Mike Hussey, managing director of LandSec’s London portfolio, says the company will not take any action until it has certainty about the other projects in the area. “It is terribly complex, as there are existing investments with very high value already. So to go through redevelopment without assurance as to viability isn’t sensible. We would be willing to look at it again when we know what we can and can’t do.”
To make things happen, Hussey is keen that ownership “drops into the hands of a few, who then develop in bite-sized chunks so that something can actually be achieved.”
Former LandSec chief executive Ian Henderson, who led the report and is also the chair of the New West End Company Business Improvement District (BID), argues that “wider limited partnership ownership of some of the areas” would be a positive first step. He says: “When you get a single landlord, he is far better able to manage the estate and get the right tenants in, and I think you do see improvements,” he says. “Those areas such as Marylebone, Regent Street and Covent Garden, which are under a single ownership, are outperforming other areas in London. I think that it would be very positive if we could get wider limited-partnership ownership of some of the area.”
The suggestion of an alliance such as the Birmingham Alliance between LandSec, Hammerson and Henderson, born out of a competitive crisis, is well received by Hammerson group investment and development director Sven Topel. “It’s a good idea if the major landowners can pull together but it would be complex and you’d have to be clear about who did what,” he says.
As in Birmingham, it would require landowners with different schemes to come together to carry out a single scheme.
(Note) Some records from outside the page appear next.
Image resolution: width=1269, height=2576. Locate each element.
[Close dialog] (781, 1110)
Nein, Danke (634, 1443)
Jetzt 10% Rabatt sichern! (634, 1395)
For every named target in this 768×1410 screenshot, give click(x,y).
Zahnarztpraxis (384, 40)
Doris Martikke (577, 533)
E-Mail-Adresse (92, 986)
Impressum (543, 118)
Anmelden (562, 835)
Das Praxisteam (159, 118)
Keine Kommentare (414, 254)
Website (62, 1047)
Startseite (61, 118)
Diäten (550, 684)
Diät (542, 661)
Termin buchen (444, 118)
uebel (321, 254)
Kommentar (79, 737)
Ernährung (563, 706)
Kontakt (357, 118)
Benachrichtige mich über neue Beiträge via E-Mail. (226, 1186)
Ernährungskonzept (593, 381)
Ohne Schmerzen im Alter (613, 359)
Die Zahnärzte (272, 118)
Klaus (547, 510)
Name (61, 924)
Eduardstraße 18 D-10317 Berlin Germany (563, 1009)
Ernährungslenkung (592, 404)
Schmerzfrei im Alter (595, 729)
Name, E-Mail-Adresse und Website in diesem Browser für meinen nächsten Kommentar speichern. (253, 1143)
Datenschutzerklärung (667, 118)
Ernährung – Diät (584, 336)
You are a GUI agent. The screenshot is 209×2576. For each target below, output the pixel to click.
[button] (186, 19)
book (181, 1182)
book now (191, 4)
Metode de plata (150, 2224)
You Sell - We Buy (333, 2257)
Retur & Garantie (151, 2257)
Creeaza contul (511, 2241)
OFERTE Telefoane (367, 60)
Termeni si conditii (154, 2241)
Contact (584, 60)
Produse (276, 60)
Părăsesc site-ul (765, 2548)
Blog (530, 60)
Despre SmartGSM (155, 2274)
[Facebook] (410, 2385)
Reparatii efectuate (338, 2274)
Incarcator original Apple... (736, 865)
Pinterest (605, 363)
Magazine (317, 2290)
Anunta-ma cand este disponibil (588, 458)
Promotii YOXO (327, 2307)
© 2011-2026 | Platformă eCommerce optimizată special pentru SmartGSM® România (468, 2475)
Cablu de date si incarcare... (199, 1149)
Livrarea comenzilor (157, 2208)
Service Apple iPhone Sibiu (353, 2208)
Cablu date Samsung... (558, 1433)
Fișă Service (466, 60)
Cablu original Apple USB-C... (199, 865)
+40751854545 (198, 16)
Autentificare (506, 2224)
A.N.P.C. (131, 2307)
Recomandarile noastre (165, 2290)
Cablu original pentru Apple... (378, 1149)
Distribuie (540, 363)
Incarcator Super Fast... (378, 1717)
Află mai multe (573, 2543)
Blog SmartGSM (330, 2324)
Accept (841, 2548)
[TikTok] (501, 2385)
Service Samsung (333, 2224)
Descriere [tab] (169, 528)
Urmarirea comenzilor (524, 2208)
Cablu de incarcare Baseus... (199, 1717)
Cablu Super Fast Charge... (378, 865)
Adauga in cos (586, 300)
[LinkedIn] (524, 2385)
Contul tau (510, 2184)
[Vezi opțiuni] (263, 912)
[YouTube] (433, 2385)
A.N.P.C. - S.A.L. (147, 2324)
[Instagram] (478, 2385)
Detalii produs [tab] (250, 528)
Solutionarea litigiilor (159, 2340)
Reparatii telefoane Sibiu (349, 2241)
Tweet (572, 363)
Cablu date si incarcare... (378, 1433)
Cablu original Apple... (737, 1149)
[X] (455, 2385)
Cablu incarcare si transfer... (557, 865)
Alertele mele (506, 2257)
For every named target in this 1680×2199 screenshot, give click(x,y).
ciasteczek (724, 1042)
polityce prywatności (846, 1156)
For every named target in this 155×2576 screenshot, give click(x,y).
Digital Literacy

Unlike Birmingham, it would not involve two rival developers racing to secure tenants for competing retail schemes.
However, other landowners in the area are less enthusiastic about plans that could do them out of valuable retail investments. “I don’t see who will fund a CPO for the area. It would cost millions,” says Christos Lazari of Lazari Investments, which this week bought a 138,000 sq ft portfolio of offices and shops on Oxford Street from PRUPIM. “I’d rather see more relaxed planning laws so owners could carry out their own redevelopment.”
Sceptics also warn that such conflicts of interest, in which no one is willing to take the first step without future certainty, have thwarted all previous efforts. They point out that even the council seems to have contributed to the sorry state of the area through years of protecting its own interests.
But the council insists it is making incremental improvements to the area. Westminster leader Simon Milton says a planning brief for the east end will be published in the next few weeks, and that this will relax the council’s stringent mixed-use policies.
Oxford Street: although a million shoppers flocked to Oxford Street last Saturday, they found little cheer at the eastern end of the thoroughfare, which offers mainly bargain shops.